Her book proposes that, over time, the exclusion of certain foods from the diet improves the body’s ability to eliminate toxins. And the elimination of toxins in turn enhances the efficiency of the body in using those foods that it tolerates as fuel.

I have read many reviews of this book that absolutely slammed its integrity or usefulness. I can recommend that it does two things extremely well: it helps you realise that you ‘cannot’ eat everything and it helps in jumpstarting that process where you discover what your body can and cannot process as food.

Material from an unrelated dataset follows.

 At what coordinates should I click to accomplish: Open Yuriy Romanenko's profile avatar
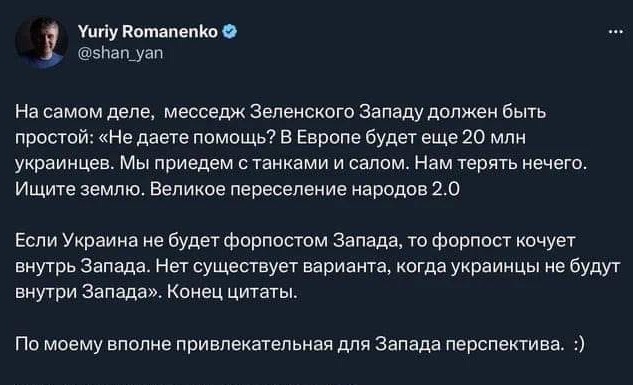point(42,42)
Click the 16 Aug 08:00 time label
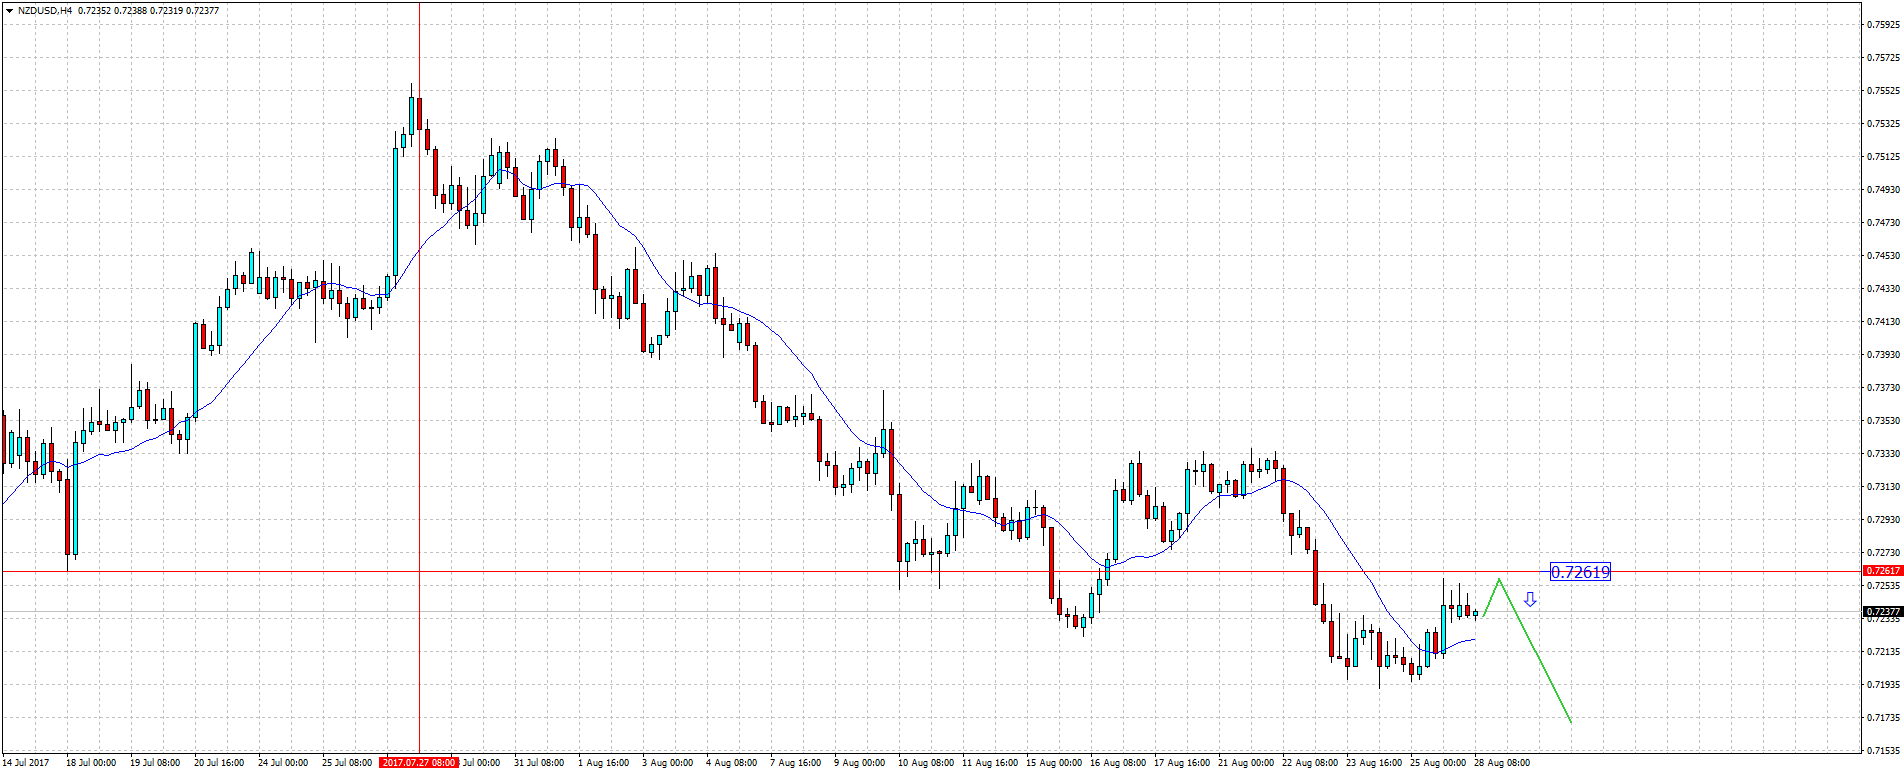The width and height of the screenshot is (1904, 774). tap(1118, 763)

My detox diet at that time revealed that I have problems digesting red meat, wheat, and milk, among other foods. When those foods were eliminated from my diet, I found that I had no need to worry about weight loss. The weight stayed off naturally. Apart from that, my focus improved and my hair grew faster than it ever had.
Fourteen years later, I have three children who have similar food sensitivities. Some of these are so dramatic that one of my children has a different personality when he eats carrots to when he doesn’t. One of my children eats sweet potatoes and ends up in hospital. One of them eats wheat and gets dandruff. One of them can’t eat any vegetables or fruits with bright colours. Everything he eats must rhyme with the colours on the Nigerian flag – green or white. My children are all exceptionally bright but cannot think when they eat those things to which they are sensitive.

Last week I was sent a link to a new report confirming the link between ADHD (Attention Deficit Hyperactivity Disorder) and food. In the U.S. alone, five million children are being medicated for something which is now confirmed to be a set of symptoms that can be significantly reduced with a restricted diet. The study is led by Lidy Pelsser and published in The Lancet Journal.

According to the study, 64 per cent of children diagnosed with ADHD are actually just experiencing a hypersensitivity to food, which means a tantruming, violent, constantly fidgeting child who can’t focus in a classroom can change dramatically just by having his diet scrutinized and cleaned up. The irony is that parents have intrinsically known these facts forever.